Yücel, şöyle devam etti, “Her dönemde tekrarlamak zorunda bırakıldığımız gibi, ülkenin siyasi ve
ekonomik yapısı sürdürülebilir değildir. Umutsuzluk ve mutsuzluğun oldukça yüksek olduğu, burada
yaşayan bireylerin birbirlerine güveninin düşük olduğu, toplumun yarısının burayı yaşanabilir
bulmadığı bir ortamda bireysel kaygıların ortak hedeflere dönüşemediğini gözlemliyoruz.
Özellikle Kıbrıs Sorunu gibi büyük bir belirsizlik yaşanmaya devam ederken, siyasi sisteme dıştan
gelen müdahalelerle birlikte ortaya çıkan tıkanmışlık duygusu da toplumun kendi geleceğine dair söz
sahibi olma duygusunu elinden almakta, artan bir şekilde ‘kendini aciz hissetme’ duyguları da toplum
içerisinde giderek yaygınlaşmaktadır. Zygmunt Bauman, toplum içerisinde belirsizlik ve güvensizlik
durumlarında toplumun kendinden emin olma halinden uzaklaştığını, kendine ve başkalarına güven
duygusunu yitirdiğini, ‘aciz hissetme’ duygusunun arttığını, suçlama ve saldırganlık hallerinin ortaya
çıktığını belirtmektedir (In Search of Politics, 1999) ki bugün ülkemizde gördüğümüz durum da bunu
çağrıştırmaktadır. Son dönemlerde sıkça dile getirmiş olduğum gibi, ülkede ciddi bir yönetim sorunu
mevcuttur. Ülke siyasetinde yer alan kişilerin bu sorunları artık görmezden gelme lüksü kalmamıştır.

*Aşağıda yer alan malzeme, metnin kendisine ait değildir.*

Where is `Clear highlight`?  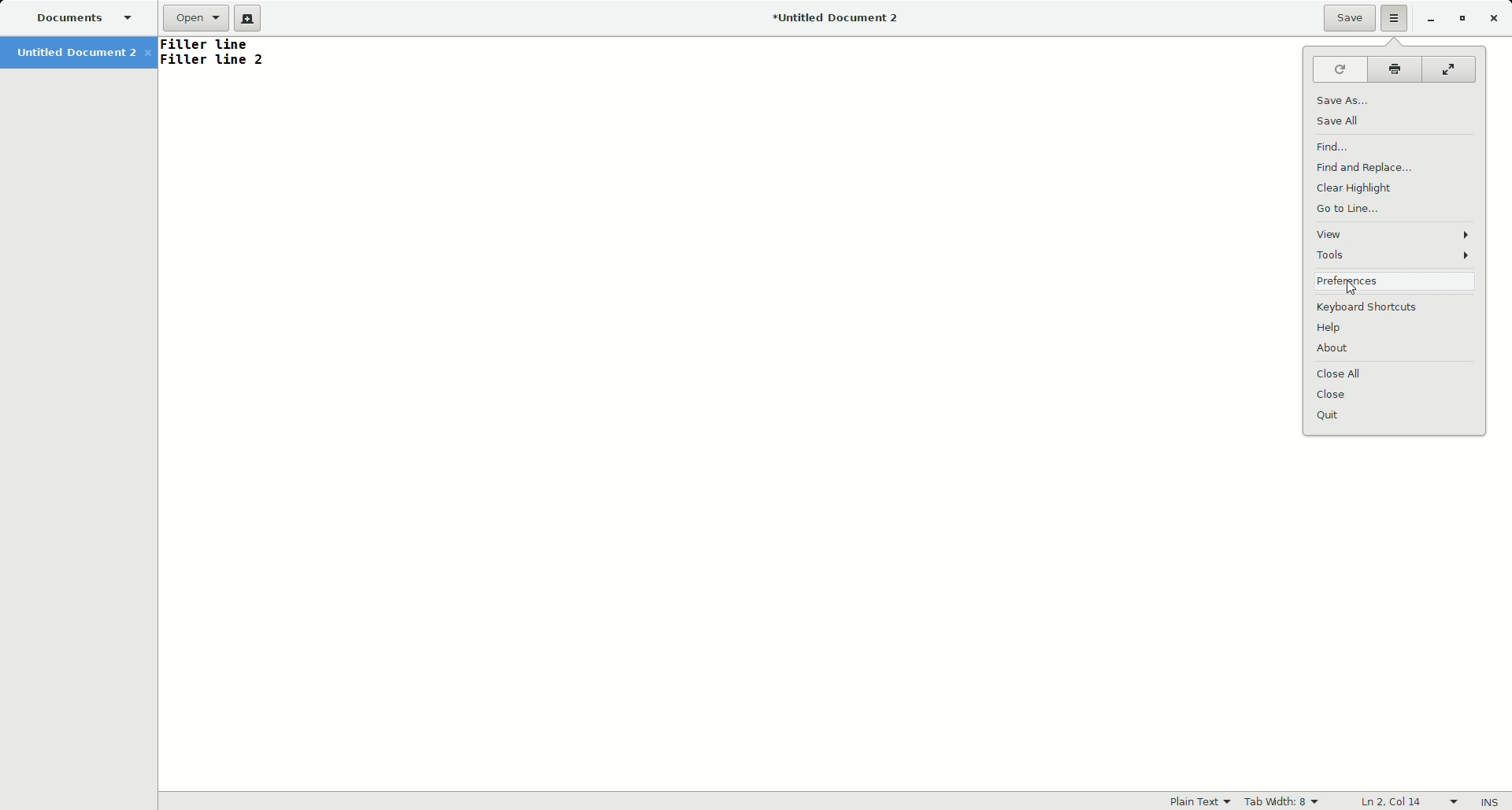 Clear highlight is located at coordinates (1357, 188).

Ülkede siyasetin artık toplum çıkarları için yapılmasına, yaratılan enkazın ortadan kaldırılıp adalet
duygusunun yeniden yerleştirilmesine ihtiyaç vardır. Özellikle de son meclis kriziyle birlikte iyice
pekişen ‘kirli siyaset’ algısının bir an önce ortadan kaldırılması, herkesin sorumluluğunun bilincine
vararak yaratılan bu kriz ortamının bir an önce temizlenmesi gerekmektedir.”